Román y yo permanecemos estáticos mientras observamos a través del sucio ventanal de la recepción; afuera, la blancura de la nieve se intensifica cuando los rayos solares aparecen cada tanto a medida que las nubes grises cubren y descubren el sol. Al otro lado de la plaza, justo donde los turistas y pueblerinos compran bebidas calientes en los pequeños carritos de comida, Andy se adentra por una puerta de madera que da paso al pequeño museo local. Tal parece que, entre copas de vodka y palabras convincentes, accedí a la locura que Andy y Román terminaron de planear en tan solo una hora de desayuno.
Mi respiración irregular se traduce en el empañamiento del cristal, obstruyendo mi vista cada tanto. No puedo evitar remover mis manos con intranquilidad al ser consciente de que estamos llevando a cabo un acto ilegal. Sin embargo, ellos parecen estar tan relajados como si se tratase de una ocasión común. Ambos actúan con la naturalidad de un niño cometiendo locuras sin tener en cuenta las posibles consecuencias que mencionadas locuras pueden traer. Ahora me encuentro observando con nerviosismo cómo Andy intenta «tomar prestados» ciertos manuscritos antiguos que fueron mencionados en la noche de apertura del festival de invierno.
Roman compró mi atención con un extenso discurso sobre cómo salirme un poco de las estrictas líneas de la norma podría quitar un peso de mis hombros: el peso de la aburrida vida de un adulto asalariado. «Nunca cometiste ninguna locura cuando eras adolescente», decía, «¿no quieres sentir un poco de adrenalina?». Y, aunque me cueste admitirlo, tal vez tiene razón.
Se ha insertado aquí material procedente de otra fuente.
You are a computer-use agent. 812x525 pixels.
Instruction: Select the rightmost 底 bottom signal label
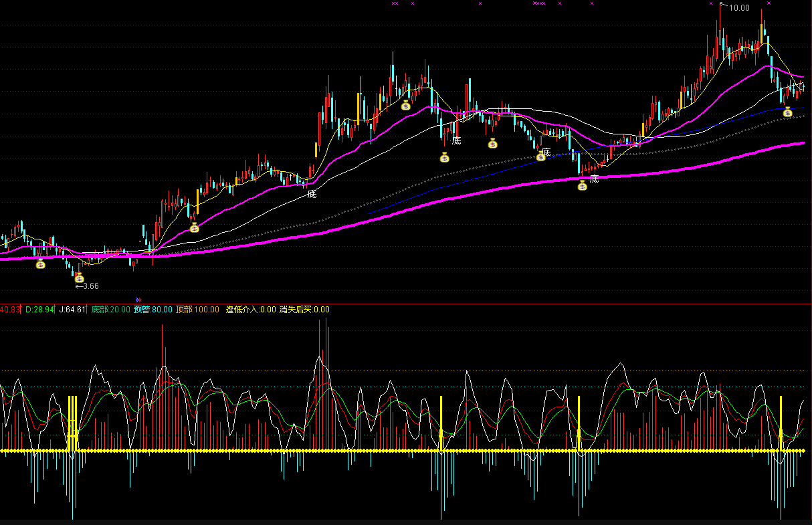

Él ladea su mirada hacia mí sólo un poco y levanta las cejas con diversión.
—¿Qué te tiene tan nerviosa?
—Pudimos sólo tomarle fotos —murmuro, con mis ojos puestos en el museo a la distancia.
—¿Nunca viste películas de fantasía? Los objetos encantados sólo funcionan si los tienes en tus manos.
—Son objetos invaluables y antiguos...
—De un pueblo que ni siquiera aparece en los mapas —resalta por enésima vez—. Vamos, no me digas que no existe dentro de ti una pizca de emoción.
Y los pensamientos que estaba teniendo hace un rato vuelven a mi mente: sí, a pesar del nerviosismo y de los imperantes regaños de mi moralidad, siento un poco de emoción.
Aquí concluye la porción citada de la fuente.